Much like Sameer, I’m finding myself with little to say before the links these days. So, in addition to encouraging you to go read Sameer’s (frankly far more interesting) set of links, I too will just head directly to mine for this week :)
- Another post to which I had an “omg me too” reaction this week, Rach Smith with a deceptively simple goal for 2024: “to remember it”. I feel this so deeply. As we near the end-of-year reflection period, I’m dabbling with some reflection time of my own—Day One has a newsletter of daily prompts, I did a Year Compass exercise a few years ago and enjoyed that—but, mostly, I’m thinking about how to build that practice for the year ahead.
- For the year ahead, some kind of long walk vacation feels in the cards. Craig Mod wrote about his and Kevin Kelly’s sixth “Walk and Talk”, and, while I don’t think Thailand will be where I (or we, if T and I do one together!) end up, respondents to Derek Sivers’s post on the topic shared loads of good ideas. (Also, we recently got Craig’s Things Become Other Things, and it’s a beautiful, thoughtful book—much recommended.)
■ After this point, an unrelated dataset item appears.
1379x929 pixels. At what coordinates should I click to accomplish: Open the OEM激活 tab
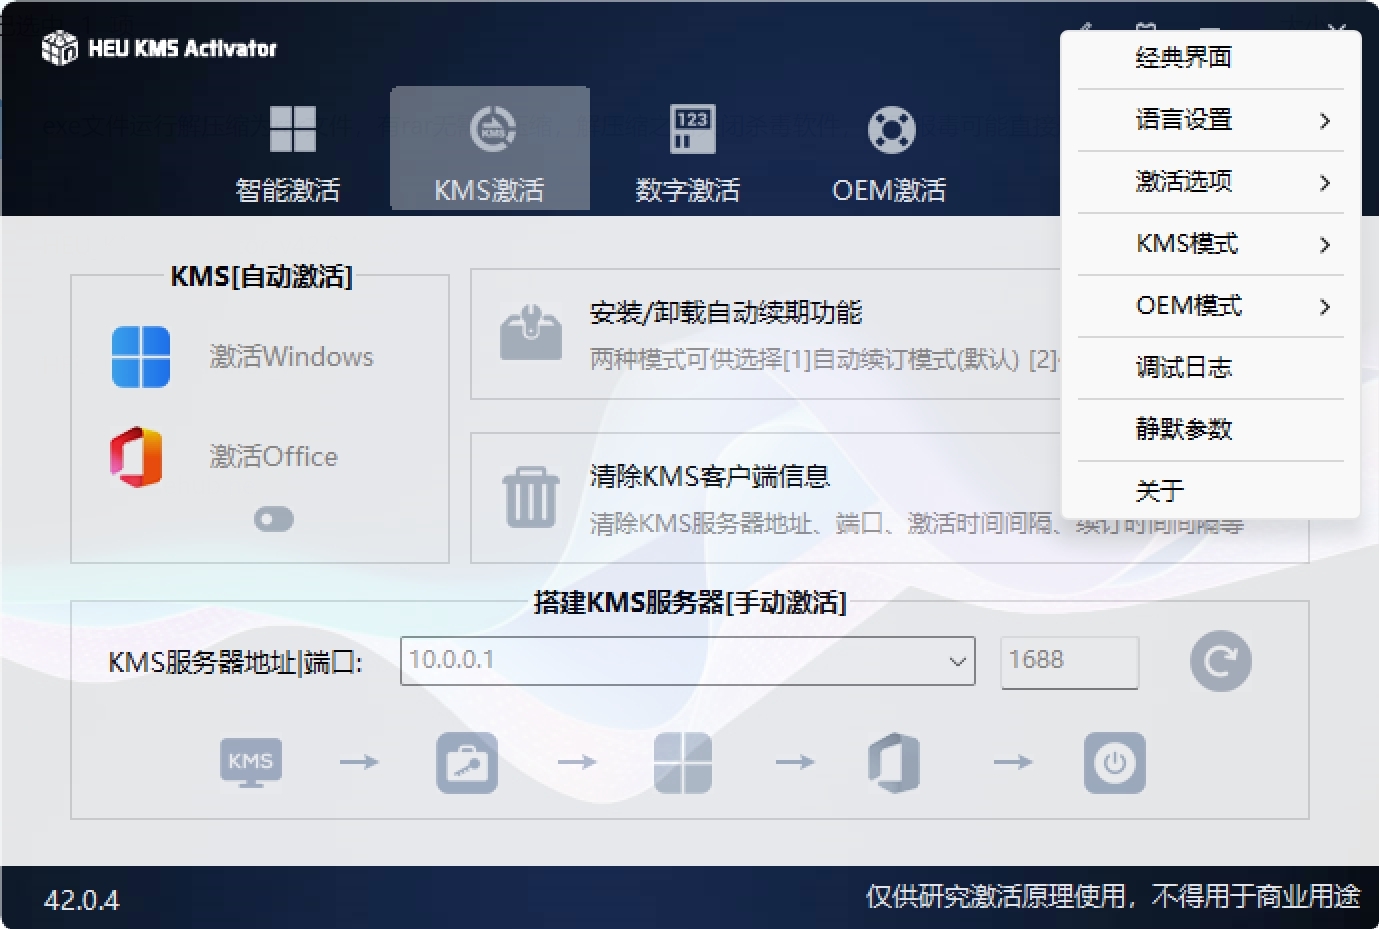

- Book club today talked about a few different “apocalyptic fiction” we’ve read in past years—most recently, the Moon of series by Waubgeshig Rice, but also, in years past, the Parable series by Octavia Butler and Station Eleven by Emily St. John Mandel. I brought up a recent post by Jeremy Keith, in which he points out the characters in such fiction living the Station Eleven motto that “survival is insufficient” (in his words, “there’s a difference between surviving and living”). In each of these series, there’s some group—generally white, vaguely cultish—focused on survival through violence, with seemingly little attention to why they seek to survive (and thus, if they’d thought it through, why violence ought be set aside). The protagonists, though, tend to be grasping—and working—for something more, for something worth living for.
- Waldo Jaquith compared contracting for home improvement to contracting for digital government services, and the same principles apply to both: you’ll save if you work upfront to reduce uncertainty (both because you can seek more precise quotes, and you can separately manage what’d otherwise be an omnibus contract with extra costs for overhead); doing this, though, requires a bit of in-house knowledge (well worth it!).
- Lorin Hochstein with one of his most succinct posts explaining a core concept in safety engineering: ‘“Human error” means they don’t understand how the system worked’.
- For the 250th anniversary of the Boston Tea Party, Deb Chachra teamed up with Robert Martello to explain the colonial revolt’s connection to the 1770 Bengali famine.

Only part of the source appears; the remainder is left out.